Lay out the part of the entries that opens with the line containing "Screen dimensions: 999x522" and closes with the line containing "tap(1246, 652)", both included, as a Markdown table with the columns Row and Text. Number each line in Row and leave out blank lines.

-- start Material to process --

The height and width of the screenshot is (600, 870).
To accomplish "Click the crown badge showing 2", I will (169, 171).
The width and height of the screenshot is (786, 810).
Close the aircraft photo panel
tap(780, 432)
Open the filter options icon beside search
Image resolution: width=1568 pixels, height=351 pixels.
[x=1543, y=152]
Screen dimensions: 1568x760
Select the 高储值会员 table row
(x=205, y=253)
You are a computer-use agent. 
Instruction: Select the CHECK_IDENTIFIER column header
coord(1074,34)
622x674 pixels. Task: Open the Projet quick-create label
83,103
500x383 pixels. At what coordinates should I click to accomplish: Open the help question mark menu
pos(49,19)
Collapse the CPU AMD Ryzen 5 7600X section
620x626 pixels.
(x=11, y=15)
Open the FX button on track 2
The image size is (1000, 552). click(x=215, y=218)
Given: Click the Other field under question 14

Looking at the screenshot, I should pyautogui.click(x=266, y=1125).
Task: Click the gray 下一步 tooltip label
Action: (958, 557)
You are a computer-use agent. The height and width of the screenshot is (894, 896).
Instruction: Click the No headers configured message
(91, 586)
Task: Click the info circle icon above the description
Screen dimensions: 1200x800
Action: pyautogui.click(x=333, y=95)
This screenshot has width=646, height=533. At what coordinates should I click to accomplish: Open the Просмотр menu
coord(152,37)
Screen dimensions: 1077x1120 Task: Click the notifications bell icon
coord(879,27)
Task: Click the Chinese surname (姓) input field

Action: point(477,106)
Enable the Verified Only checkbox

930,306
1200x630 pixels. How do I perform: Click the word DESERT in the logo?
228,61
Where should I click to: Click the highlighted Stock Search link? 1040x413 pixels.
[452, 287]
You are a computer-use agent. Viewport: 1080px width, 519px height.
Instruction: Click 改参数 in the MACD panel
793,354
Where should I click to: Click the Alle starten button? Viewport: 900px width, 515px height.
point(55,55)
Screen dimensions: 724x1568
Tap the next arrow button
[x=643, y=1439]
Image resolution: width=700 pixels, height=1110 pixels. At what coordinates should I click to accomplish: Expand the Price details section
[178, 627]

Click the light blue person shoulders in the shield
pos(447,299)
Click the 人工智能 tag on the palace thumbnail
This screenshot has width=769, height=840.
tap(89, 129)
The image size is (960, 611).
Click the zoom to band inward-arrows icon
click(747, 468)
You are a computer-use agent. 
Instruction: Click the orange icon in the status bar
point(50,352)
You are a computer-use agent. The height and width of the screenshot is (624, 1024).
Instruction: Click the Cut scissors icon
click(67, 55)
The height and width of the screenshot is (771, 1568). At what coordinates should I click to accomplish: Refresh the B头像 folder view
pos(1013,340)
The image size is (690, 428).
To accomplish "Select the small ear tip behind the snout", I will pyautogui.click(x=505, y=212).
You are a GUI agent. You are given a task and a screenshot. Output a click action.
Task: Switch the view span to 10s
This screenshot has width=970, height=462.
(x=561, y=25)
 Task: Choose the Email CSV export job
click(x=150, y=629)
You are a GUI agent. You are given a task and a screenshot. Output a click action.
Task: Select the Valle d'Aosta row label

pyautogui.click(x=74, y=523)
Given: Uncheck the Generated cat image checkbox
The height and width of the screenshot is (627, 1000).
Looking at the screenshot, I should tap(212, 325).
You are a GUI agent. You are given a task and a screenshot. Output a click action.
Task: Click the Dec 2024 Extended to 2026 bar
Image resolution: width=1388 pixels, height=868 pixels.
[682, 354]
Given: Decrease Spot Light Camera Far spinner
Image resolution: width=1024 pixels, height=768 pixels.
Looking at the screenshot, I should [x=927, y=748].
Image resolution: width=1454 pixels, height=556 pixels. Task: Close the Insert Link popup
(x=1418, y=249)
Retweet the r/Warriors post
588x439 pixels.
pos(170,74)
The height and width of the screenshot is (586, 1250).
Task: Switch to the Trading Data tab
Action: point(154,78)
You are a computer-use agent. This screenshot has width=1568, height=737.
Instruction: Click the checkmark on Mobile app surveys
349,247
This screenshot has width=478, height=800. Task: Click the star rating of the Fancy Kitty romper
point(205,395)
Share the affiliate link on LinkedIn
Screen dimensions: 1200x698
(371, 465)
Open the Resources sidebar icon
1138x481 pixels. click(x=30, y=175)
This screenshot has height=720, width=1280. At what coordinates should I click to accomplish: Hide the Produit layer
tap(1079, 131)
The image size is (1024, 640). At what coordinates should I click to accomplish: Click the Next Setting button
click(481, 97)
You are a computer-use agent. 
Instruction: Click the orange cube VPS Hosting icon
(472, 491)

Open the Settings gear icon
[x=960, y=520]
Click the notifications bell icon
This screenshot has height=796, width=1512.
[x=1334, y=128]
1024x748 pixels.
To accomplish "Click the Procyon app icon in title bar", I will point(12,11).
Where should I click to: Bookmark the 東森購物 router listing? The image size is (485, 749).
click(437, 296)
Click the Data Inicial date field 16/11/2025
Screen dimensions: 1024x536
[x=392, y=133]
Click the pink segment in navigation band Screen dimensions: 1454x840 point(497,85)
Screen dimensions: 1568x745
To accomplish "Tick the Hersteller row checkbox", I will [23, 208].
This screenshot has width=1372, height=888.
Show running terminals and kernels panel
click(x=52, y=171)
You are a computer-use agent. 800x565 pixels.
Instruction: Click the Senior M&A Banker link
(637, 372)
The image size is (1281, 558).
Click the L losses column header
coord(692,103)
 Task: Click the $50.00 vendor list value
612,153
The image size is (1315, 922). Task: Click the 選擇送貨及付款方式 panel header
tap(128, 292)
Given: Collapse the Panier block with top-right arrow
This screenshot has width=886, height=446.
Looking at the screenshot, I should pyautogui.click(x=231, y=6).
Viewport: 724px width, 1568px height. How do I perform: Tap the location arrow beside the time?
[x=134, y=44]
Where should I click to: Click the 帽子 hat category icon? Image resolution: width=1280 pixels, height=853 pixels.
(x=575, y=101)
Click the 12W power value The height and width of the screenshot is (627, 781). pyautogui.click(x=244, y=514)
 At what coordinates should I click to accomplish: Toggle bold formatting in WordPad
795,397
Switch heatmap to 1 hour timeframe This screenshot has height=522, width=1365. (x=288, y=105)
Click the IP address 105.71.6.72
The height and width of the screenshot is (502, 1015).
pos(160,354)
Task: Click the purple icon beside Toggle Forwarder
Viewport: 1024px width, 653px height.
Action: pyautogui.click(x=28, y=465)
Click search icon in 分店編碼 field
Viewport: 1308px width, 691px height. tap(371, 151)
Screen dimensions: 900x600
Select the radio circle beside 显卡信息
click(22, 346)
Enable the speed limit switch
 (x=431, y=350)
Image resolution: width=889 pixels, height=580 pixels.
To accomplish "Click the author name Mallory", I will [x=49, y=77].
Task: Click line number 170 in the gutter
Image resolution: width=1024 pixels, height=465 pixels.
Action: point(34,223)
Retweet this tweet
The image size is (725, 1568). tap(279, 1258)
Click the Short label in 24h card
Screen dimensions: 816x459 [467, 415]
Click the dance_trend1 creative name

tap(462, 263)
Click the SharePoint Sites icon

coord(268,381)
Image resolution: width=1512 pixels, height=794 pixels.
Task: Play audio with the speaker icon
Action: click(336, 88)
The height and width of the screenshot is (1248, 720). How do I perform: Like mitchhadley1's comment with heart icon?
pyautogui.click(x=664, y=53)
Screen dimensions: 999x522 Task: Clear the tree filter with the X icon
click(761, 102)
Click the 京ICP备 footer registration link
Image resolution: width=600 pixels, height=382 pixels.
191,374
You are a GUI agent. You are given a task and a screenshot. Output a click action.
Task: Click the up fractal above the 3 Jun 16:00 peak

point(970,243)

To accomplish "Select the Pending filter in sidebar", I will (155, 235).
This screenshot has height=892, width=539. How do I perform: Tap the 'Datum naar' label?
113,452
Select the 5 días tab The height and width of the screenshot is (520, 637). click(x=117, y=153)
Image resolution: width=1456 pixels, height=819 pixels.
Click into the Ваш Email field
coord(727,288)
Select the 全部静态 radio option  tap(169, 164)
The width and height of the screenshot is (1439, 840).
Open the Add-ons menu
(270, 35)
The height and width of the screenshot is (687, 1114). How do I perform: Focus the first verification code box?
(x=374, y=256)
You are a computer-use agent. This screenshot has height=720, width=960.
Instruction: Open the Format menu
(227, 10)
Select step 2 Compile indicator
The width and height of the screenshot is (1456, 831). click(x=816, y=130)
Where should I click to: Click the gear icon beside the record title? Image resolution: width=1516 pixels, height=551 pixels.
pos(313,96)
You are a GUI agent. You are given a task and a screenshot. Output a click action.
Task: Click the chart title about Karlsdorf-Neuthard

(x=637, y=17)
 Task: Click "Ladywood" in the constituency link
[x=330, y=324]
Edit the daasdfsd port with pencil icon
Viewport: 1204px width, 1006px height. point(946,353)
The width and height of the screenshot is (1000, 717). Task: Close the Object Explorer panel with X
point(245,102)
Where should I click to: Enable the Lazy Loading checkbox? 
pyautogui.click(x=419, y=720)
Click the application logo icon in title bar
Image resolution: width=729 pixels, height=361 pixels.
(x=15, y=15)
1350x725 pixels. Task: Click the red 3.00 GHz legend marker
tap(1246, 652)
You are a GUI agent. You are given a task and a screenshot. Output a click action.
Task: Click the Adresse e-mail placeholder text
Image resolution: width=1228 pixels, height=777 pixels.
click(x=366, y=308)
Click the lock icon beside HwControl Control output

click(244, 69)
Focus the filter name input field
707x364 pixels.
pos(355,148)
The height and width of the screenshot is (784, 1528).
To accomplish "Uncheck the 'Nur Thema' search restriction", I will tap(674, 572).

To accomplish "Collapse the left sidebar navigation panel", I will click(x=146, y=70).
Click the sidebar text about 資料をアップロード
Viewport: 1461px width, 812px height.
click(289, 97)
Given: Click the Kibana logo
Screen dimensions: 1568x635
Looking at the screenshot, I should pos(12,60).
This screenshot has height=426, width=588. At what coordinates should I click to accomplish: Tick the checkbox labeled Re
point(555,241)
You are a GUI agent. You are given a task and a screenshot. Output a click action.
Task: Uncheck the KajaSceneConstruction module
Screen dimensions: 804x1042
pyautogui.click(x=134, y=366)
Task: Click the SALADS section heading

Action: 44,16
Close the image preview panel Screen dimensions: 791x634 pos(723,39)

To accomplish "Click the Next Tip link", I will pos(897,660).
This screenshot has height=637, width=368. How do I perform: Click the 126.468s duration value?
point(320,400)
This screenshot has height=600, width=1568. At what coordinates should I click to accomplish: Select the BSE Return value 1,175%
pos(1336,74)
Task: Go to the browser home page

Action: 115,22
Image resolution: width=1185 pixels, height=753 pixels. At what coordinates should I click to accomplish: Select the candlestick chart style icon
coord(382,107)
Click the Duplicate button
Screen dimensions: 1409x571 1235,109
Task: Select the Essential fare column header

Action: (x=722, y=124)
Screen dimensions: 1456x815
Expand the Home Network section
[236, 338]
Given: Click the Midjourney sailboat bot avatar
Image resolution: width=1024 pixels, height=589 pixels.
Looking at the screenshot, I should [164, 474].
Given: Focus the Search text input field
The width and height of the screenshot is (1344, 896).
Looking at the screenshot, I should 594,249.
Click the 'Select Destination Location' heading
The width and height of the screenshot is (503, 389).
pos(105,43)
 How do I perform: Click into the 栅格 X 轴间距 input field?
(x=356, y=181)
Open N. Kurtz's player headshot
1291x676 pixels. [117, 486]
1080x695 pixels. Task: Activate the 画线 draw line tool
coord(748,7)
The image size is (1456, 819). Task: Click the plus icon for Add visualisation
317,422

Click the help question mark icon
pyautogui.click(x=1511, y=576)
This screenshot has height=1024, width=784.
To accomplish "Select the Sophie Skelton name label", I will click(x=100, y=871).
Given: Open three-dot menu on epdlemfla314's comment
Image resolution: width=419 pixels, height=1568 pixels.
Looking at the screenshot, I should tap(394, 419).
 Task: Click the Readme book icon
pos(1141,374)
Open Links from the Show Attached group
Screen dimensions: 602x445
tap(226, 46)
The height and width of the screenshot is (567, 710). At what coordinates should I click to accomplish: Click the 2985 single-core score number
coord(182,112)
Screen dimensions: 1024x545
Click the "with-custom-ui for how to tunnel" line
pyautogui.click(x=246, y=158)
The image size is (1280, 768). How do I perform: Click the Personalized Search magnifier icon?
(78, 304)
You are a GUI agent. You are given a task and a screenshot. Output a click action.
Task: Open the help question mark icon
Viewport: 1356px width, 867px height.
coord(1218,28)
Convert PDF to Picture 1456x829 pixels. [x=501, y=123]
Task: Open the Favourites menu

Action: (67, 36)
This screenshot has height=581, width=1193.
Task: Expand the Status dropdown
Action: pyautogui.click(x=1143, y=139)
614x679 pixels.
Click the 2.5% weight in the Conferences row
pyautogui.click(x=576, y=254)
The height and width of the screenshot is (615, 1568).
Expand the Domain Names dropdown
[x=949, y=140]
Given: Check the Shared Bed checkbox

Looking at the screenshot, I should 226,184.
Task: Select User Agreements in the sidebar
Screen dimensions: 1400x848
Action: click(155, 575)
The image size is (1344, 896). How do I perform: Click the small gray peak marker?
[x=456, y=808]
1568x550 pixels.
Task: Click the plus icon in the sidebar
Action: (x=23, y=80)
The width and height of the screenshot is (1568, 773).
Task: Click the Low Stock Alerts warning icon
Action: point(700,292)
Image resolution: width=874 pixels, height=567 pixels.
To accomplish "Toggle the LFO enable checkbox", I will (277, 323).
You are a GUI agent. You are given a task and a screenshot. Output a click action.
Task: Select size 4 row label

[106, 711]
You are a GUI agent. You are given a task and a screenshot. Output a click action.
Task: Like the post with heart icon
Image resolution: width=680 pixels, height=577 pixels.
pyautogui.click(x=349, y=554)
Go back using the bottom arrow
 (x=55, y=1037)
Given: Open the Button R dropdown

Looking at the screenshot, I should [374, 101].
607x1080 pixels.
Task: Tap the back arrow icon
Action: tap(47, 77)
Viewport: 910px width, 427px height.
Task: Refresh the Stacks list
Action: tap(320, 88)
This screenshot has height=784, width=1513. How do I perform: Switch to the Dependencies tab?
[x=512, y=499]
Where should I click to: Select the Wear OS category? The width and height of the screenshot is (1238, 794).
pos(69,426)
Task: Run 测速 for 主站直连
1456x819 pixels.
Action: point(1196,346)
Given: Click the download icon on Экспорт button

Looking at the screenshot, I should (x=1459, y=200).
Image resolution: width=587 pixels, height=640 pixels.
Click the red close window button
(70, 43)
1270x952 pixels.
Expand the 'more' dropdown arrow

-- end Material to process --

Worked solution:
| Row | Text |
|---|---|
| 1 | Screen dimensions: 999x522 Task: Clear the tree filter with the X icon |
| 2 | click(761, 102) |
| 3 | Click the 京ICP备 footer registration link |
| 4 | Image resolution: width=600 pixels, height=382 pixels. |
| 5 | 191,374 |
| 6 | You are a GUI agent. You are given a task and a screenshot. Output a click action. |
| 7 | Task: Click the up fractal above the 3 Jun 16:00 peak |
| 8 | point(970,243) |
| 9 | To accomplish "Select the Pending filter in sidebar", I will (155, 235). |
| 10 | This screenshot has height=892, width=539. How do I perform: Tap the 'Datum naar' label? |
| 11 | 113,452 |
| 12 | Select the 5 días tab The height and width of the screenshot is (520, 637). click(x=117, y=153) |
| 13 | Image resolution: width=1456 pixels, height=819 pixels. |
| 14 | Click into the Ваш Email field |
| 15 | coord(727,288) |
| 16 | Select the 全部静态 radio option  tap(169, 164) |
| 17 | The width and height of the screenshot is (1439, 840). |
| 18 | Open the Add-ons menu |
| 19 | (270, 35) |
| 20 | The height and width of the screenshot is (687, 1114). How do I perform: Focus the first verification code box? |
| 21 | (x=374, y=256) |
| 22 | You are a computer-use agent. This screenshot has height=720, width=960. |
| 23 | Instruction: Open the Format menu |
| 24 | (227, 10) |
| 25 | Select step 2 Compile indicator |
| 26 | The width and height of the screenshot is (1456, 831). click(x=816, y=130) |
| 27 | Where should I click to: Click the gear icon beside the record title? Image resolution: width=1516 pixels, height=551 pixels. |
| 28 | pos(313,96) |
| 29 | You are a GUI agent. You are given a task and a screenshot. Output a click action. |
| 30 | Task: Click the chart title about Karlsdorf-Neuthard |
| 31 | (x=637, y=17) |
| 32 |  Task: Click "Ladywood" in the constituency link |
| 33 | [x=330, y=324] |
| 34 | Edit the daasdfsd port with pencil icon |
| 35 | Viewport: 1204px width, 1006px height. point(946,353) |
| 36 | The width and height of the screenshot is (1000, 717). Task: Close the Object Explorer panel with X |
| 37 | point(245,102) |
| 38 | Where should I click to: Enable the Lazy Loading checkbox?  |
| 39 | pyautogui.click(x=419, y=720) |
| 40 | Click the application logo icon in title bar |
| 41 | Image resolution: width=729 pixels, height=361 pixels. |
| 42 | (x=15, y=15) |
| 43 | 1350x725 pixels. Task: Click the red 3.00 GHz legend marker |
| 44 | tap(1246, 652) |